I heard about a pastor who, many years ago, interviewed members of his congregation. He asked each participant, "What do you think God is doing on Sunday?" He then asked the same question regarding the remaining days of the week. As the interviews unfolded, the pastor began to notice a trend. Many members of the congregation were able to communicate what they believed God was up to on Sunday (meeting with the church gathered in worship) and sometimes on Wednesday (meeting with those gathered for Wednesday night prayer meeting), but were hard-pressed to describe what God might be doing on the remaining days of the week.

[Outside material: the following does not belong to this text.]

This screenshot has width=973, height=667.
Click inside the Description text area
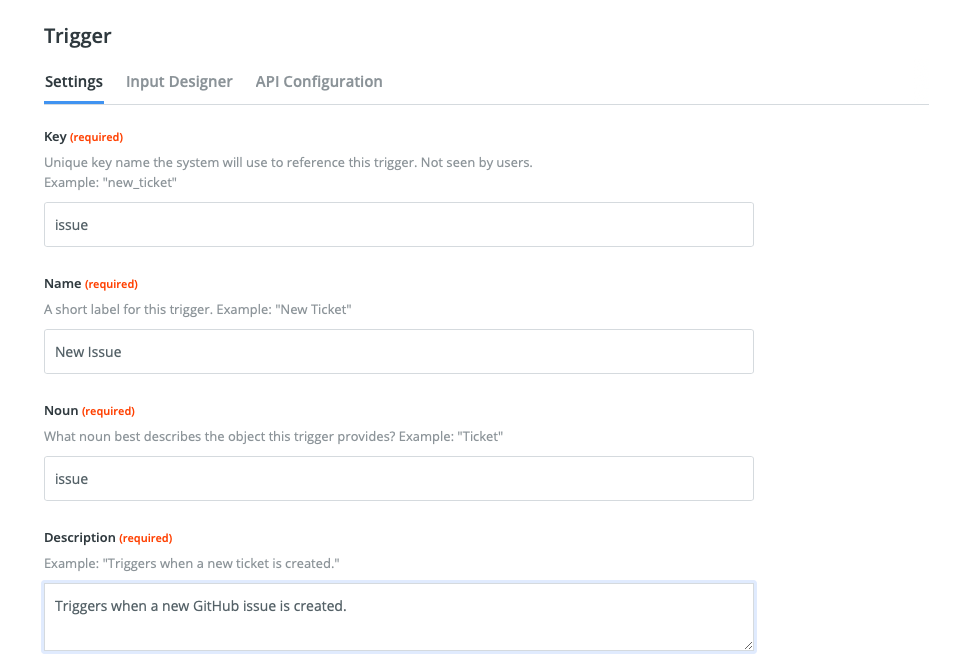[399, 617]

That story is a rather rough example of what I call "The Great Disconnect." I'm not just thinking here of people who don't take their religion very seriously, the so called "church hypocrites." I'm speaking of many of us for whom faith is a passionate concern. Many seem to find it difficult to connect spirituality with the earthy endeavors of every day. The 'great disconnect' can sing passionately and enthusiastically on Sunday, and then have no sense at all of how faith is connected to the rest of life. I don't say this condescendingly or judgmentally. It is too often my own experience. How does paying the bills, emptying the trash, changing diapers, fixing the leaky faucet, etc. connect with a sacred adventure?
It is precisely because of this great disconnect that the theme of worship during the season of Advent is, I believe, particularly important. Our worship during Advent is organized around the theme of hope for this world. As you read the Advent Scripture readings, I trust that you'll listen to how earthy they are. The hope that we embrace during Advent is hope for this world. In the passage we'll be looking at this coming Sunday, Isaiah describes that day when "the earth will be full of the knowledge of the Lord as the waters cover the sea." How exactly, we might ask, does the water cover the sea? The water is the sea. Exactly. The knowledge of the Lord will cover the earth like that.
Remember that this is a vision of hope for this earth. If the end of all things is a renewed heaven and a renewed earth, then we don't have two different realities--an earthy reality and a heavenly one. We rather have this hope that one day the knowledge of God will so overlap and penetrate the earth that God's will shall be done on earth as it is in heaven. Today, each day, Sunday through Saturday, we pray and labor toward that end.